Paul Henry: "Training and certification [are] often valued more than a degree. Never stop learning. I try to add another certification every year."
Pete Finnigan: "Get the basics right first. Understand the technology that you are trying to secure. It's all well and good to know the buzzwords of security and the principles, but I am deeply rooted in the real world. Training is important to know what to look for and what to do. Tools are important. Oracle provides some great security offerings, such as Label Security, Transparent Data Encryption, or Database Vault, amongst many solutions. But it's really important to know that these are simply products/applications that must be deployed, configured, and set up correctly. So get the free basics right first and then look at the cost options. And then when you do buy them, secure those as well as the core system."

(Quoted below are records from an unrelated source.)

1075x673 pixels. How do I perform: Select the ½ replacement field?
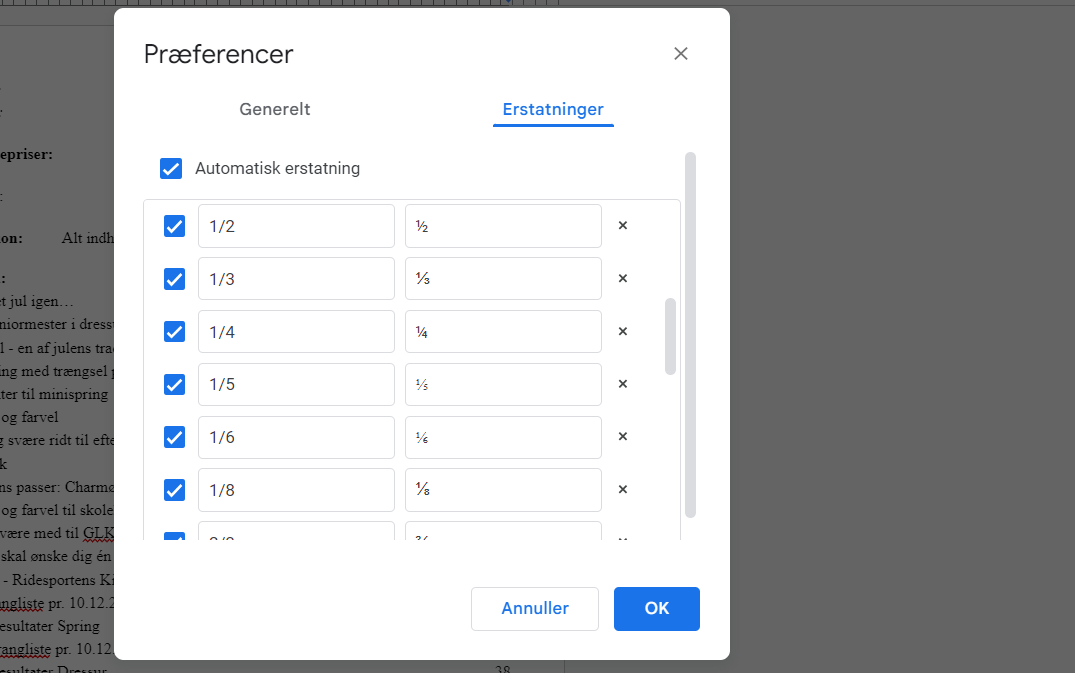point(503,226)
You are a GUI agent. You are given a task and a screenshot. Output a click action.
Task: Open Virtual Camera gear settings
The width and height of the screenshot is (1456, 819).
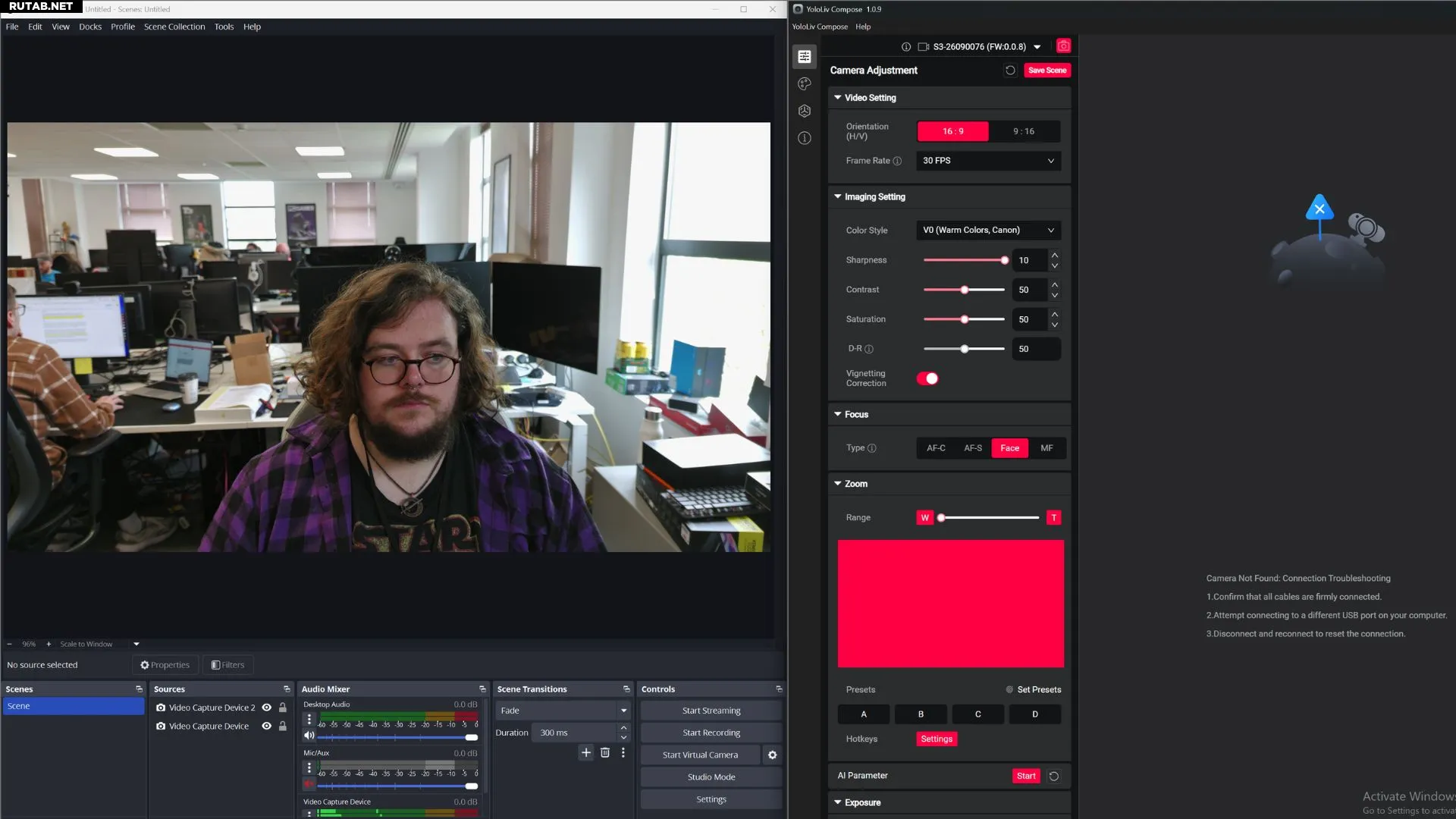(772, 755)
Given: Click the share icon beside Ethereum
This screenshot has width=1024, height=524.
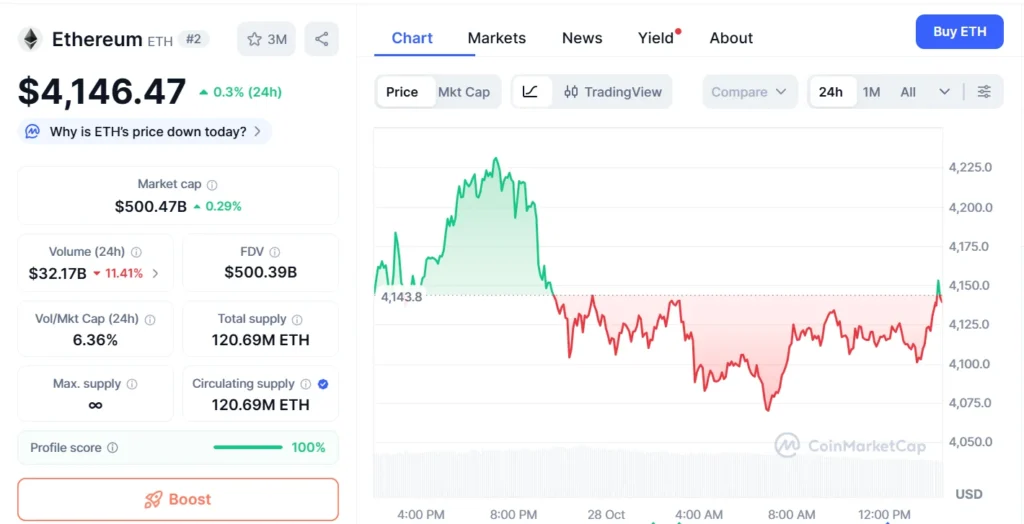Looking at the screenshot, I should pos(321,39).
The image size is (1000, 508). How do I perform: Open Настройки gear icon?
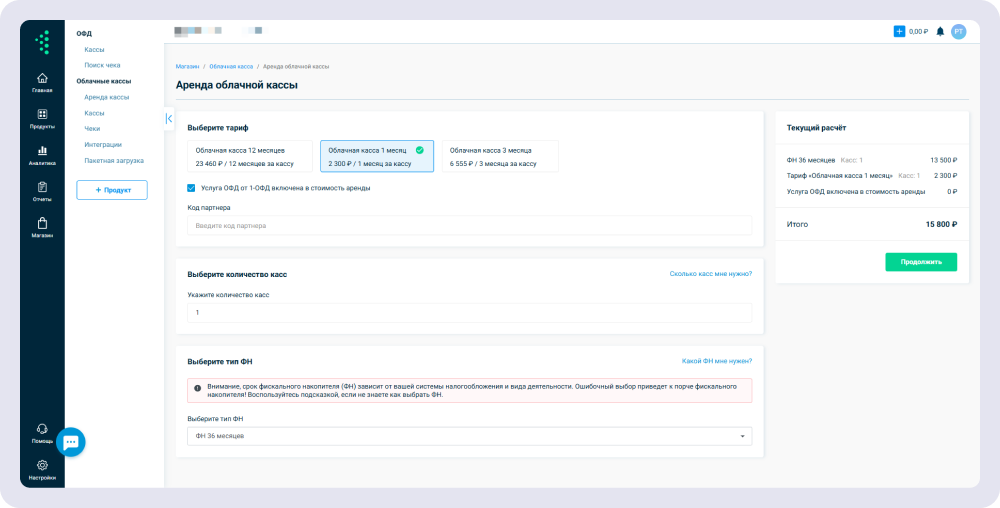point(42,466)
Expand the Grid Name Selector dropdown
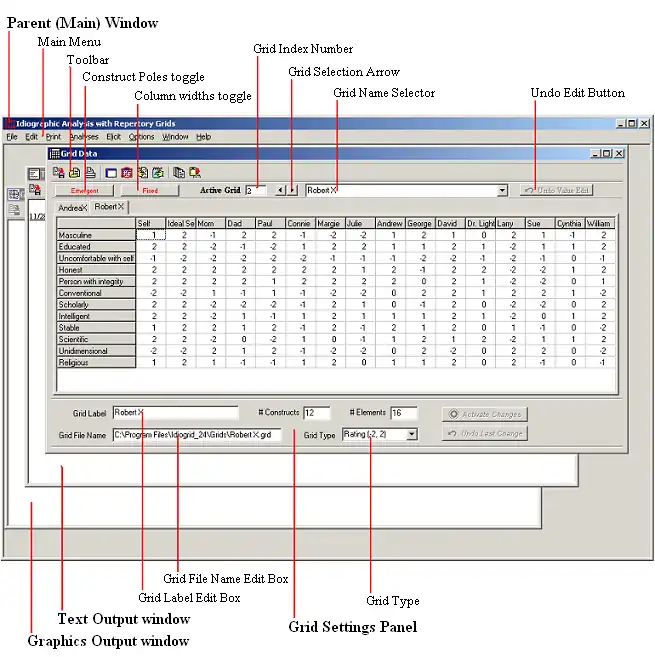The height and width of the screenshot is (657, 655). pyautogui.click(x=502, y=189)
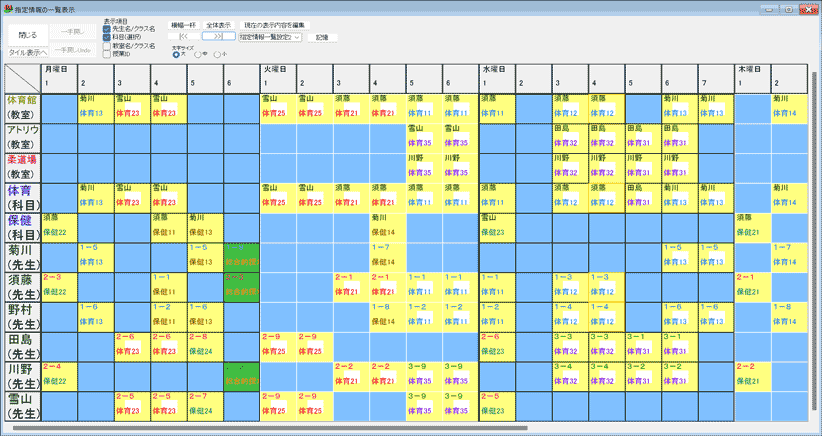Click the 須藤 保健22 Monday period-1 cell

pyautogui.click(x=59, y=285)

Alex Gonzalez: " Stay hungry. There’s always more to learn, and knowing one perspective is not enough. Connect with others in the field, both novice and experts, as they each have knowledge and perspectives worth hearing."
Louay Saleh: "You have to love the field first before deciding to get into it. Do not just work in it because you want to join a favorite organization, earn a fair amount of money, or because there is a current demand in cybersecurity jobs. In order to be a good cybersecurity professional, one has to like the idea of learning something new every day, read a lot, practice a lot, analyze, meet with other professionals and learn from them, be up to date, and always be an ambitious person. A good balance between technical cybersecurity knowledge and business skills is required."
What do you wish you knew when you first got into the field?
Paul Henry: "Never depend on only one tool to arrive at a conclusion. You always need to verify with a second tool."
Alex Gonzalez: "The importance of people skills. Clear communication, listening, and understanding skills are so important. Also, having a good bedside manner. Oftentimes, IT people are seen as unapproachable. This is a perception I have worked to change. IT, security, development—these are all service-based industries. We need to remember that we are here to help others and that in doing so, we need to have good people skills. In the long run, relationships are key in furthering a career, and a long-standing career is dependent on good relationships."
Louay Saleh: "I wish I could know more on the technical side of both network security and application security (especially web applications), because it could have given me an advantage in advancing my cybersecurity career faster. This does not mean I cannot learn more; on the contrary, I am still learning because a cybersecurity professional has to keep learning. What I am saying is that the level of knowledge at that time could have given me more advantage and things would have moved faster within my career plan. Compared to the foreign markets like the U.S. and the U.K., the demand [for infosec pros] in my country is very low. The strongest market in the Middle East is the UAE. [But] for sure both the application and network security skills are required, and will even be required more in the next five to 10 years, since we are entering the era of the Internet of Things, whose security requirements cover everything: application, operating systems, network, hardware, firmware, cloud, etc."
Time to stop thinking about it and do it!
What's that smell wafting from your screen? It's the sweet smell of opportunity, that's what. Don't let the lack of a degree in computer science stop you. You can see, from all these stories and untold thousands more, that there are many cybersecurity workers who absolutely did not know from Day 1 of their professional lives that, yup, web application security/network security/auditing/fill in the blank was the field they were meant to be in.
Think you're ready to fall in love with cybersecurity? To settle down and have its babies? Or at least to settle with a decent salary and bright job prospects for the foreseeable future?
Godspeed, future cybersecurity wonks. May the CISSP force be with you!